Lake stewards Kinga Stryszowski and Sam Taylor greet boaters, inspect their boats/trailers and provide information about the invasive aquatic species Eurasian water milfoil. They educate boaters on preventive methods to keep the plants out of all water bodies and collect data to be assimilated into a final report.
Stryszowski, who holds bachelor's and master's degrees in environmental science, was born in Poland and moved to Queens with her family at the age of 11. The Stryszowski family owns and operates the Motel Long Lake and Cottages.
"I was interested in this position for two reasons. First, as a new resident of Long Lake I really wanted to experience life and work in my community. Second, I have educational and work experience with invasive species so I already had knowledge of the importance in the prevention of their spread," said Stryszowski.

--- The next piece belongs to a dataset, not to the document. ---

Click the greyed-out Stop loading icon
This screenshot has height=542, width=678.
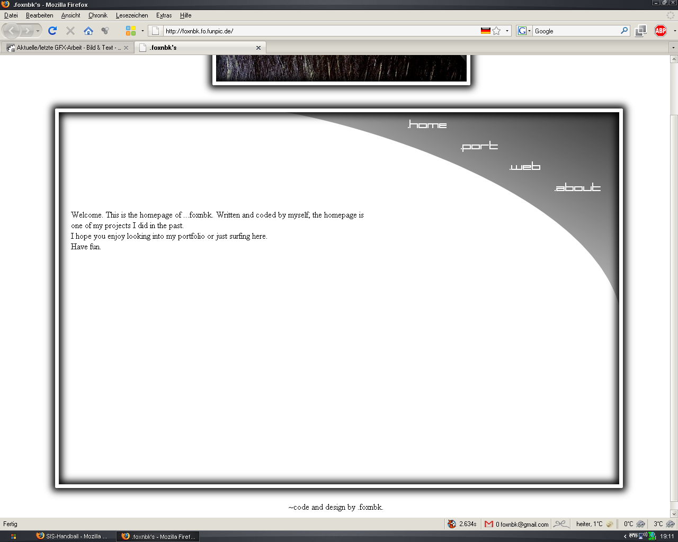70,31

When asked about the importance of the program Stryszowski stated, "The spread of invasive species is done unintentionally by people who are unaware of the threat. Education is key. It is so much easier and cost effective to educate people and teach boaters to inspect their boats than to annually dredge and clean an infested body of water."

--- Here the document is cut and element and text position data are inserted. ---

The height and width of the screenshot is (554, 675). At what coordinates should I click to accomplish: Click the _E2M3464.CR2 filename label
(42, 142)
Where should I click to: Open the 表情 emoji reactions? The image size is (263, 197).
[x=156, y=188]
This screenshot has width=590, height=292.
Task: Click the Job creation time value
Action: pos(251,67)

Taylor is a 2009 graduate of Lehigh University with a bachelor's degree in materials science and engineering. He has resided in Long Lake with his parents since 2007.

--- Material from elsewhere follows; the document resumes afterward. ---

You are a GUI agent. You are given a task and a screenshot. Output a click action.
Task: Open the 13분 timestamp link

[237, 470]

"The reason I became a lake steward is because I love the outdoors and appreciate the environment. I live on Big Brook and would not want to see Long Lake ruined by invasive species," said Taylor.
If he discovers invasive plant particles Taylor said, "I remove plant matter, put it in a bucket, let it dry out and throw it in the woods. If something looks suspicious, I bag up a sample, and take it to the steward coordinator for further analysis."
The lake steward program is provided this year through the combined efforts of the Long Lake Association and the town of Long Lake. The 2008 program, coordinated by Adirondack Watershed Institute at Paul Smith's College, proved that the discovery and elimination of the invasive plants is imperative to the health of Long Lake.
Once invasive species like Eurasian water milfoil permeate the lake, they continue to spread and the cost of the removal process can be exorbitant. The stewards will be on duty seven days a week through Labor Day weekend, and a full report of their findings will be available in the fall of 2009.